§ DOCUMENT EXCERPT:
How do you make steak even tastier? Pan fry it in bread crumbs, of course.
A guilty pleasure if there ever was one, chicken fried steak was born to go with American food classics like mashed potatoes and black-eyed peas.
A slab of tenderized steak breaded in seasoned flour and pan fried, it's kin to the Weiner Schnitzel brought to Texas by Austrian and German immigrants, who adapted their veal recipe to use the bountiful beef found in Texas.
Lamesa, on the cattle-ranching South Texas plains, claims to be the birthplace of the dish, but John "White Gravy" Neutzling of Lone Star State cowboy town of Bandera insisted he invented it. Do you care, or do you just want to ladle on that peppery white gravy and dig in?
FM

35. Wild Alaska salmon


Salmon is delicious and nutritious -- what more could you want?
Guys risk life and limb fishing for this delish superfood.

§ DATA EXCERPTS:
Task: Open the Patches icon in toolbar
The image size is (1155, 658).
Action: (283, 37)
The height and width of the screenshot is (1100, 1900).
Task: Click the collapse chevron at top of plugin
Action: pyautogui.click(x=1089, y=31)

§ TASK SET:
**1)** Update the food excerpt from "A slab of tenderized" to "could you want?", changing "Lamesa" to "Bandera".
**2)** Rewrite the paragraph of the food excerpt beginning "A slab of tenderized steak" more briefly, keeping its main facts.
**3)** Answer these questions from the food excerpt:
(a) Which two dishes was chicken fried steak born to go with?
(b) Which town claims to be the birthplace of chicken fried steak?
(c) Which two qualities of salmon does the excerpt name?
The entries have nothing to do with this work.

§ RESULTS BY TASK:
**1)**
A slab of tenderized steak breaded in seasoned flour and pan fried, it's kin to the Weiner Schnitzel brought to Texas by Austrian and German immigrants, who adapted their veal recipe to use the bountiful beef found in Texas.
Bandera, on the cattle-ranching South Texas plains, claims to be the birthplace of the dish, but John "White Gravy" Neutzling of Lone Star State cowboy town of Bandera insisted he invented it. Do you care, or do you just want to ladle on that peppery white gravy and dig in?
FM

35. Wild Alaska salmon


Salmon is delicious and nutritious -- what more could you want?

**2)** Chicken fried steak is tenderized steak breaded in seasoned flour and pan fried. It is related to the Weiner Schnitzel that Austrian and German immigrants brought to Texas, where they adapted their veal recipe to use the plentiful local beef.

**3)**
(a) Mashed potatoes and black-eyed peas.
(b) Lamesa.
(c) It is delicious and nutritious.